第2618話 73枚目:人について

 修業とは、と、まぁ控えめに言って唐突に聞かれたワタメミは、それでも自分の頭でちゃんと考えた。根っから素直な子だし、頭の回転も悪くないんだよな。闇堕ちした世界線だとほんと厄介だったからよく知ってる。


「修業……修業は、メミみたいな修神おさめがみが、神様になる為に必要なことだよ」

「では、一体どういう事をすれば修行になるのでしょうか?」

「それは……いい事をする! 皆を元気にしたり、困りごとを解決したり、色んな村にいって、色んな町にいって、いっぱいいい事をする!」


 うん。間違ってはいない。

 間違っては、な。


「ではワタメミに問題です。1つのパンがあったとして、お腹を空かせている人が2人います。どちらにパンを与えるべきでしょうか?」

「パンを2つにして、両方にあげる!」

「素晴らしい。ですが、お腹を空かせている人の内、片方はちょっと小腹が空いているだけで元気であり、片方は今にも倒れそうなほどふらふらしています。その両方にパンを与えるのは、良い事ですか?」


 その判断に躊躇いが無かったのも含めて素晴らしいんだが。私が条件を追加すると、流石にワタメミも困ったようだ。


「それは……それは、すっごくお腹減った人に、全部あげた方がいいと思う……」

「何故です?」

「だって、元気な人はパンを食べなくても大丈夫だけど、ふらふらしてる人はパンを食べないと、倒れちゃう」

「そうですね」


 まぁそれはそう。人を助けるという意味では、普通の倫理観を持っているならそうなる。……まぁ実際のところ、神であるならそれでも両方に同じだけ与えるのが正しいって気もしなくは無いが、それはさておき。


「では。ふらふらしている人が、お腹を空かせるという罰を受けている状態だったら?」

「……、え?」

「罰の理由は盗みです。被害者は小腹が空いた元気な人で、盗まれたのはパンが1個。盗んだ人はそのパンをもう食べてしまって、パン自体は戻ってきません。さて、どちらにパンを与えるべきでしょうか?」


 至極単純な問題だ。法律と言うもの、いやもっと根本的に、社会という物を維持するのであれば。

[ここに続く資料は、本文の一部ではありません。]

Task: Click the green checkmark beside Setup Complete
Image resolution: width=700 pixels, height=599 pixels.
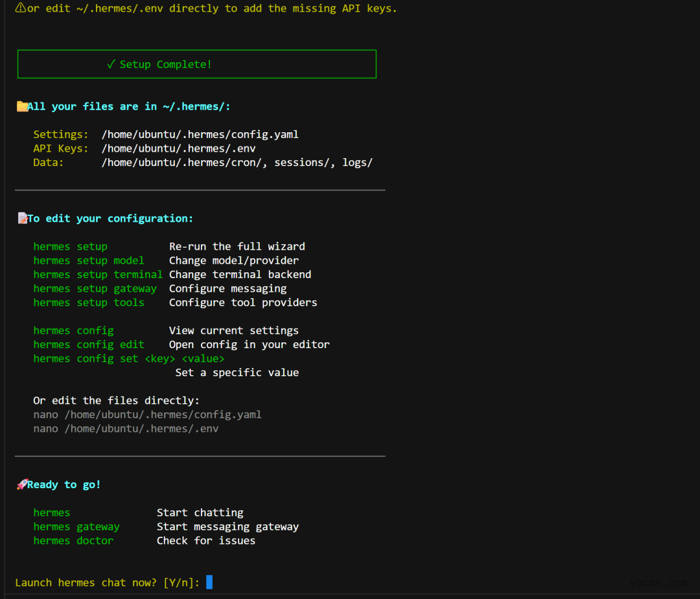Action: pos(111,64)
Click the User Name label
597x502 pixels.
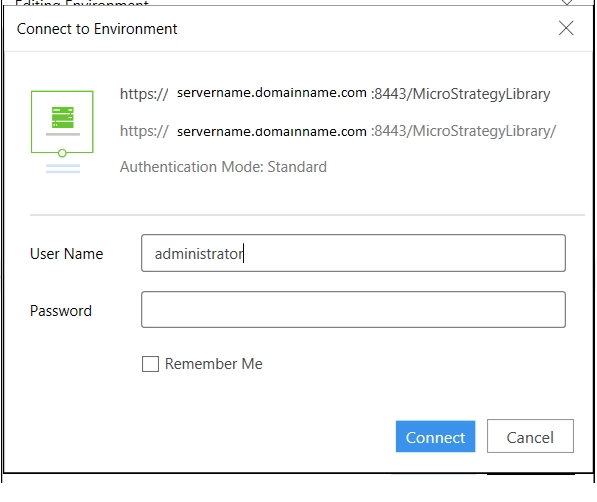(x=67, y=254)
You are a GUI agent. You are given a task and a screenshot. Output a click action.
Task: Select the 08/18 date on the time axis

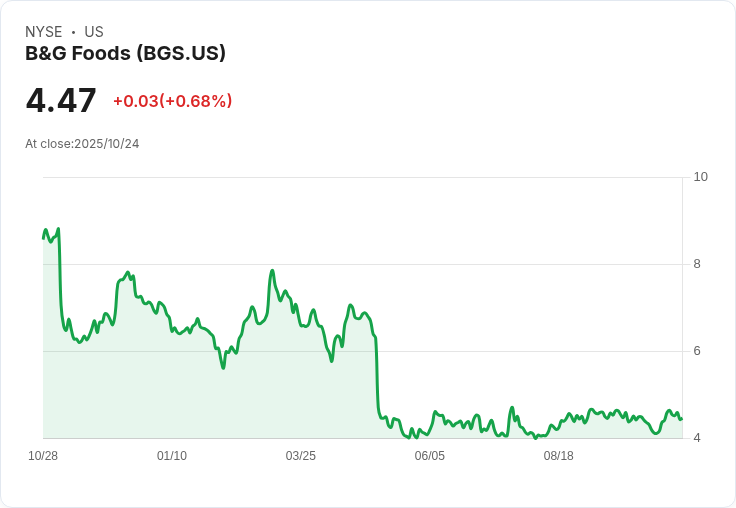point(558,456)
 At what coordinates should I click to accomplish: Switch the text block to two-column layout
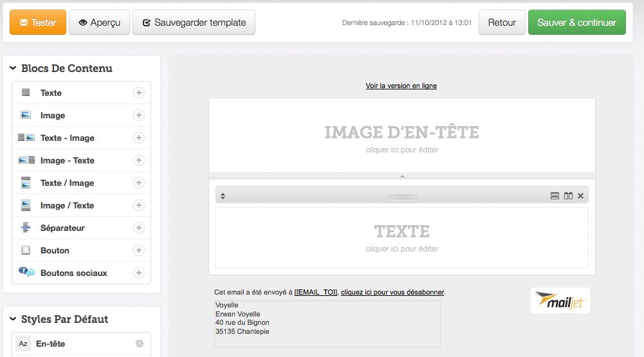tap(568, 196)
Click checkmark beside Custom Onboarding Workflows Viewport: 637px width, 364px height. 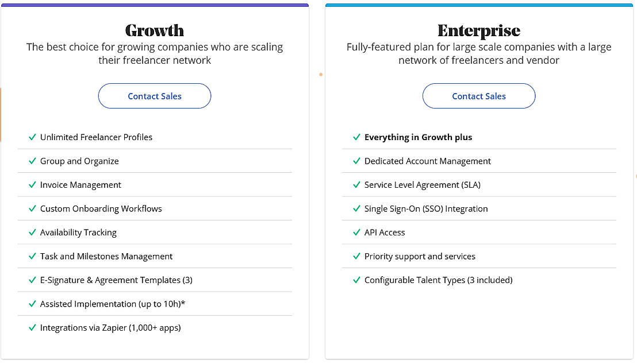pyautogui.click(x=33, y=208)
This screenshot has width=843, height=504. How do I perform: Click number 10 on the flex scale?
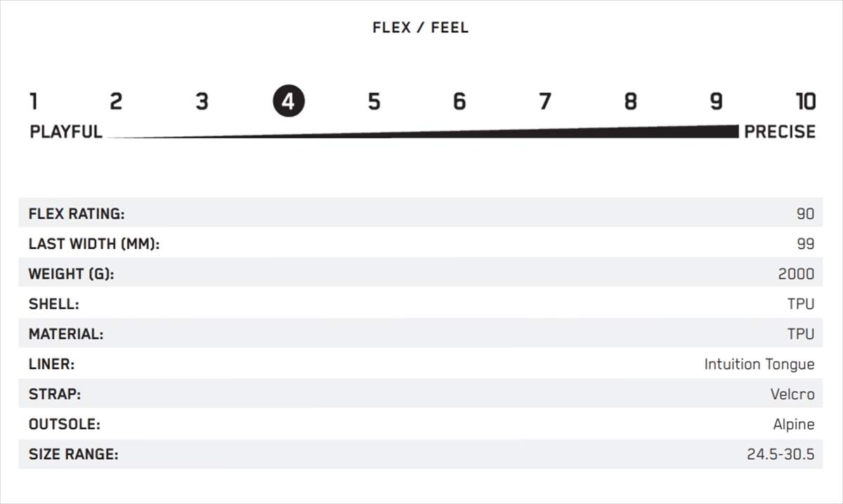tap(805, 102)

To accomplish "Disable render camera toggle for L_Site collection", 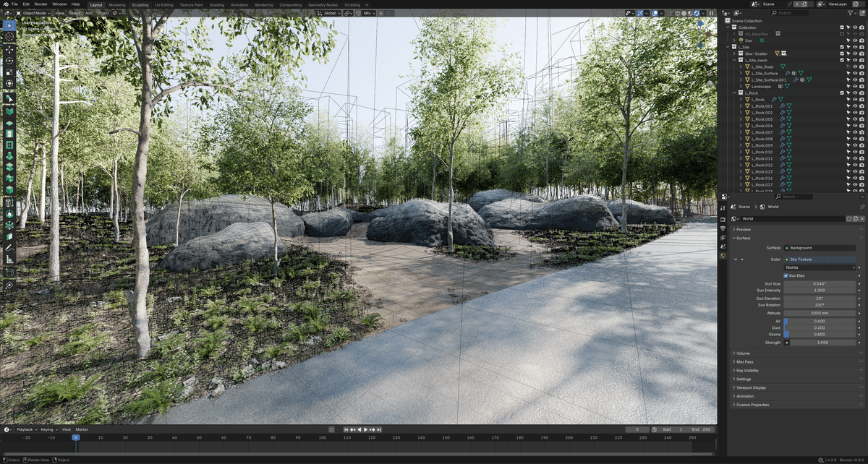I will [861, 47].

 パンを加害者に与えてしまえば、罰が成立しなくなる。一方被害者に与えれば、盗まれたものそのものではなくても盗まれたものが戻ってくる。困窮しているのが加害者の方、という一点を除けば、いや除かなくても、迷う必要は無いし、神である以上間違ってはいけない。


「……な、なんでその人は、パンを盗んだの?」

「美味しそうに見えたからだそうです」

「え……。あ、そ、その人は、前からお腹が減っていたの?」

「いいえ。小腹が空いた人と同じくらい毎日ご飯を食べられていました」


 答える前に質問。それもまた良し。間違ってはいけないが、情状酌量っていうのは有りだからな。だが今回、そういう余地は一切ないものとしておく。だって相対しているのは、そういう相手だからな。少なくとも、分かっている範囲では。


「……パンを食べちゃった時は、お腹が減ってたの?」

「どうでしょう。でも、少なくともふらふらする程減ってはいなかったでしょうね。それこそ精々、小腹が空いた程度です」

「……その人は、人のものを取っちゃダメって、知らなかった?」

「知っていました。ついでに言うとその両者はたまたますれ違っただけの他人です。恨みも恩もありません」

「お、美味しそうに見えた、っていうのは、本当?」

「分かりません。本人はそう言っていました。人の心の中は覗けませんから、それが本当か嘘かは本人にしか分かりません」


 うん。理解が追いついていない顔をしている。運命力か、それとも誰かが守っていたか。あるいは遭遇しても……傷つけられても気付いていなかったか。

 そうなんだよ。いるんだよな、人間の中には。

 心の底から何の躊躇いもなく、何なら特に理由もなく、他人から奪える人間っていうのが。